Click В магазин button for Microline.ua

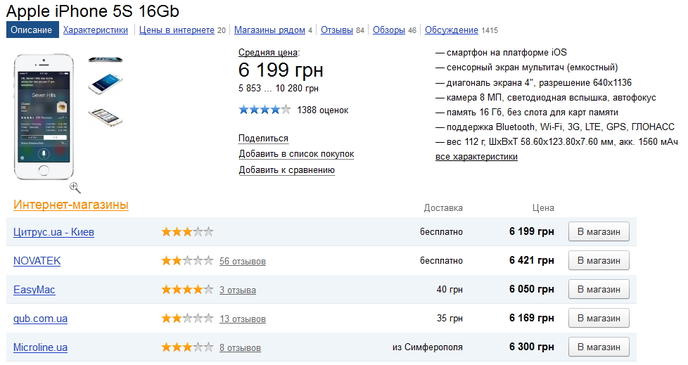598,347
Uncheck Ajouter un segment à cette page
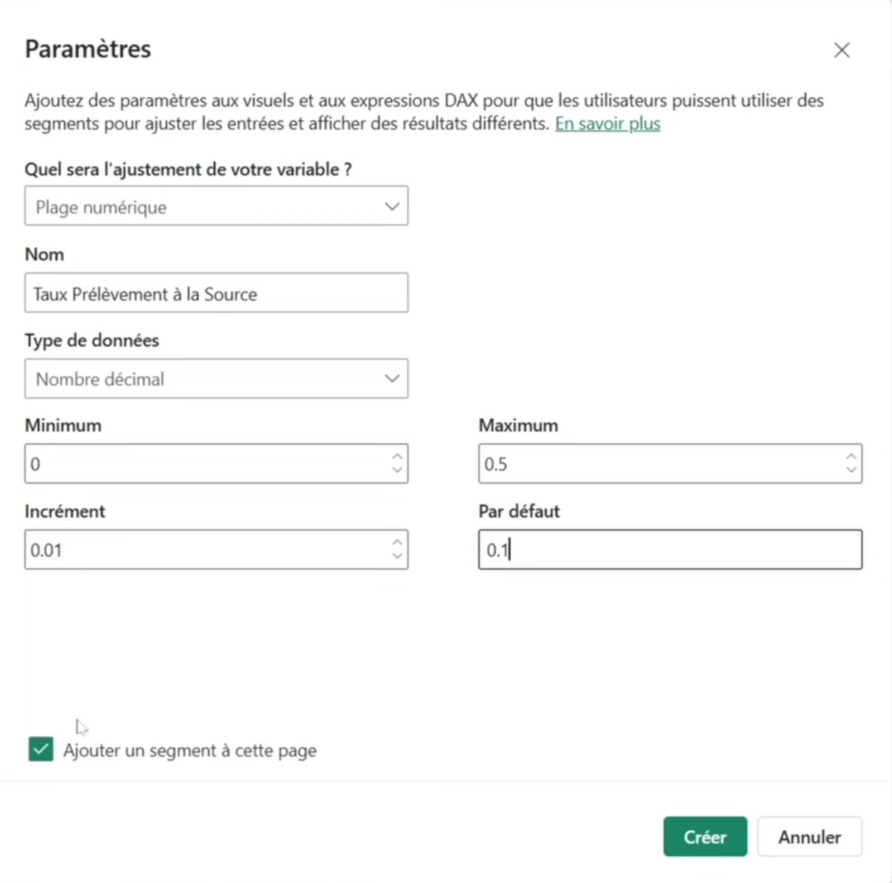The height and width of the screenshot is (883, 892). 41,749
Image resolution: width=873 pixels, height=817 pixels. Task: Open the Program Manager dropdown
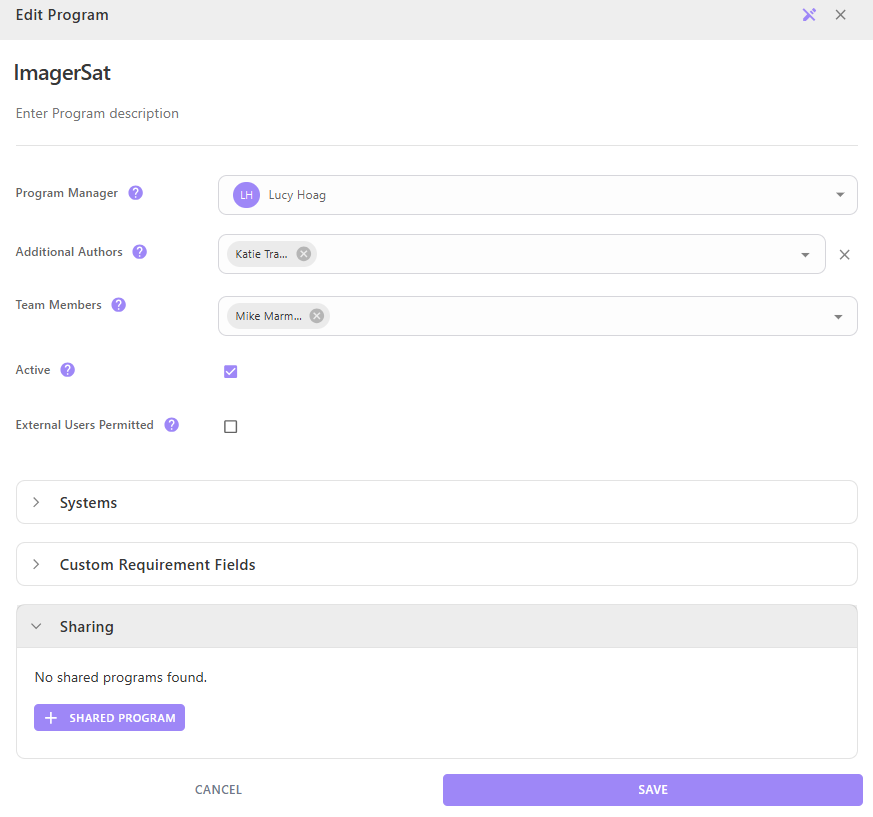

**What the task requires**: Could you output every entry exactly as written, skipping the pictures?

**Solution to this exercise**:
Click В магазин button for Microline.ua

598,347
Uncheck Ajouter un segment à cette page
The height and width of the screenshot is (883, 892). 41,749
Image resolution: width=873 pixels, height=817 pixels. Task: Open the Program Manager dropdown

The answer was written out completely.